The Future of GRAS: Proposed Changes and Industry Impact
A proposed rule aiming to eliminate the self-affirmed Generally Recognized as Safe (GRAS) pathway is currently under review by the Office of Management and Budget (OMB) since December 1. A Notice of Proposed Rulemaking (NPRM) is expected to be released shortly.
Significance of the Proposed Changes
According to the Department of Health and Human Services (HHS), this proposed rule would mandate the submission of GRAS notices for human and animal food substances that are claimed to be GRAS. Notably, substances already listed or affirmed as GRAS by regulation or those that have received a ‘no questions’ letter from the FDA would be exempt from this requirement.
The rule aims to establish a public-facing GRAS notice inventory, allowing FDA to maintain and update records for substances needing mandatory GRAS submission. It will also clarify the FDA’s criteria for determining whether a substance is not GRAS.
Industry Reactions
Legal experts, including Bob Durkin from Amin Wasserman Gurnani, report significant pushback regarding these changes. With an OMB meeting scheduled for April 20, experts suggest that no immediate updates can be expected.

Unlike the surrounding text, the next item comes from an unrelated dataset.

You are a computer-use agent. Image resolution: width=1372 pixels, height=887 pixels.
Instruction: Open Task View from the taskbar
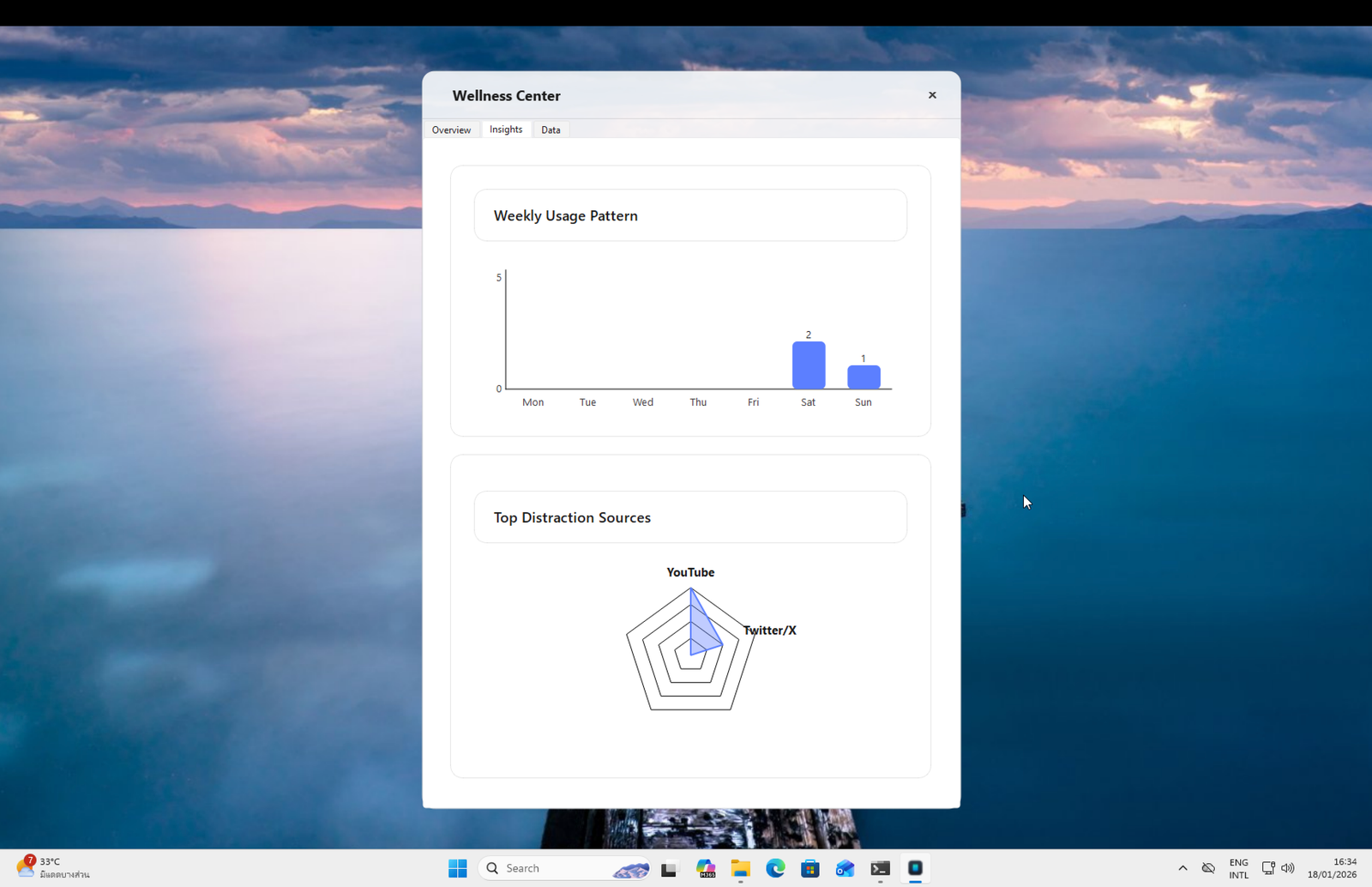pyautogui.click(x=669, y=868)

Discussions with Durkin and other specialists shed light on the implications of the proposed changes and how firms can prepare themselves. A key legal question persists: Does the FDA have the authority to eliminate self-GRAS without Congressional amendments? Notably, Congress is considering two bills addressing similar issues (see here and here).
Understanding GRAS
The GRAS (Generally Recognized as Safe) designation applies to substances added to food deemed safe for their intended usage. Unlike food additives, GRAS substances are not subject to FDA pre-market approval, although they must meet equivalent safety standards.

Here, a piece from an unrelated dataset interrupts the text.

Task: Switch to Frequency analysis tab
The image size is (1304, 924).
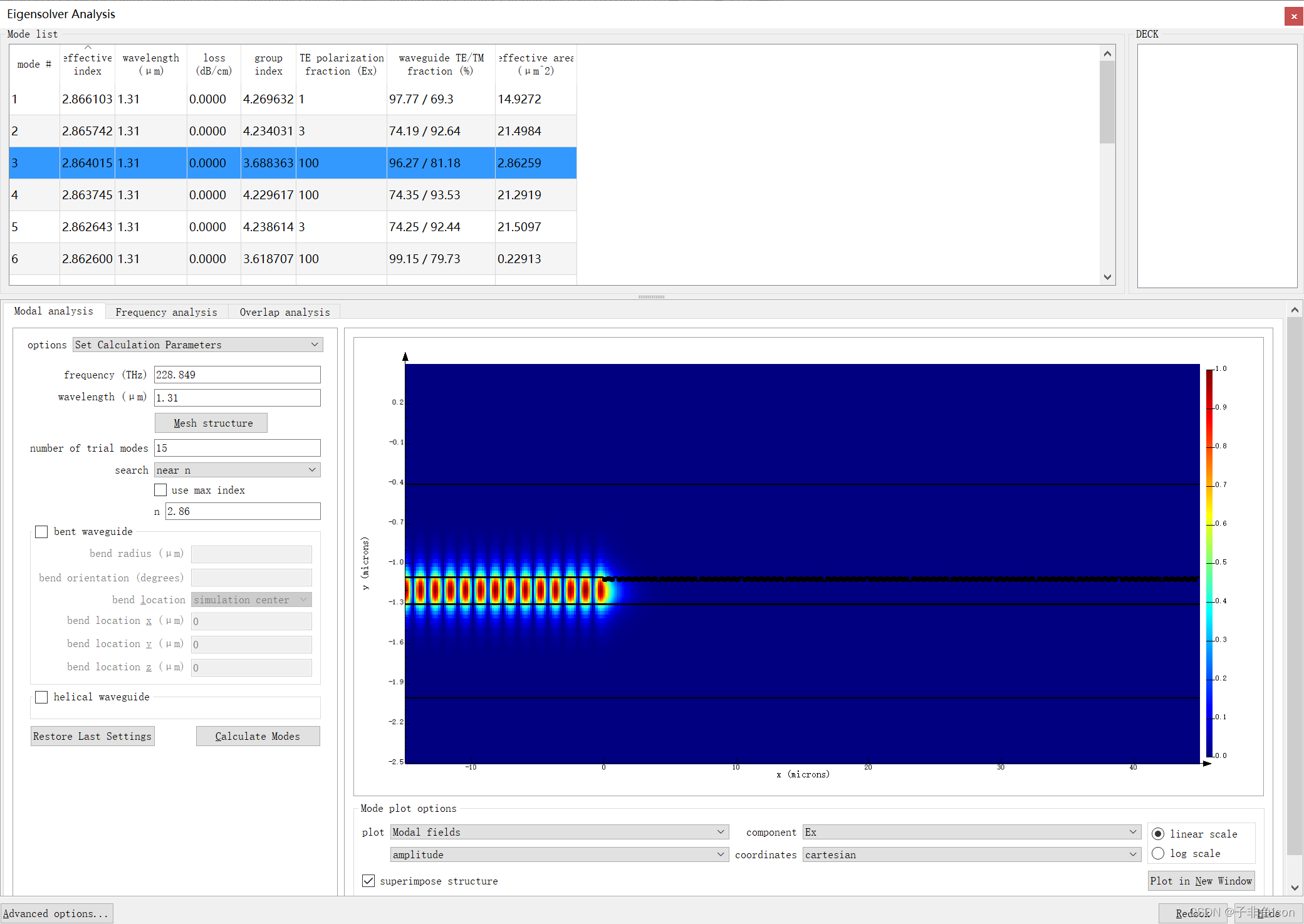Action: click(166, 312)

Currently, companies can either self-affirm their ingredients as GRAS or submit a dossier for FDA review, which may result in a ‘no questions’ letter—the latter of which is publicly accessible on the FDA’s website. The self-GRAS pathway, however, lacks a public database or notification requirement, leading some commentators to label it a significant regulatory loophole.
Preparation for Change
Brian Sylvester from Morrison Foerster advises companies to ensure their GRAS determinations are well-documented and defensible, emphasizing that their dossiers should withstand FDA scrutiny. The equivalency of standards for self-GRAS and FDA GRAS notices means that using a well-executed self-affirmed GRAS as a basis for a GRAS Notice should involve a minimal burden.
As for self-GRAS ingredients already on the market, the proposed rule is ambiguous. Experts believe that existing self-affirmed ingredients may need to notify the FDA in the future or be listed for agency review based on risk factors.
Legal Implications and Authority
There are credible legal questions regarding whether the FDA can legally mandate submissions without amending the Food, Drug, and Cosmetic Act (FDCA). Sylvester warns that if the FDA requires blanket submissions, it may unintentionally transform the GRAS process into a mandatory pre-market review, which contravenes existing statutes.
Durkin concurs, suggesting that the legality of eliminating self-GRAS will become a pressing issue if the proposal is pursued. Any such rule could likely invoke significant legal challenges.
FDA Resources and Industry Concerns
On a practical level, FDA would need considerable resources to implement any proposed changes. Jonathan Emord, legal counsel for the Alliance for Natural Health, highlights that a pre-market approval system would not only cause bottlenecks but also hamper consumer access to historically safe ingredients.
He suggests that should the proposed rule pertain only to notification requirements, it may alleviate industry concerns unless it incorporates new, burdensome proof of safety demands.
Potential Middle Ground Solutions
Emord proposes a risk-based evaluation for self-GRAS listings, where substantial weight is given to historical usage, only requiring further evidence if a risk is identified. Durkin adds that a feasible compromise could be to require listing self-GRAS ingredients to the FDA, allowing for strategic reviews to mitigate risks.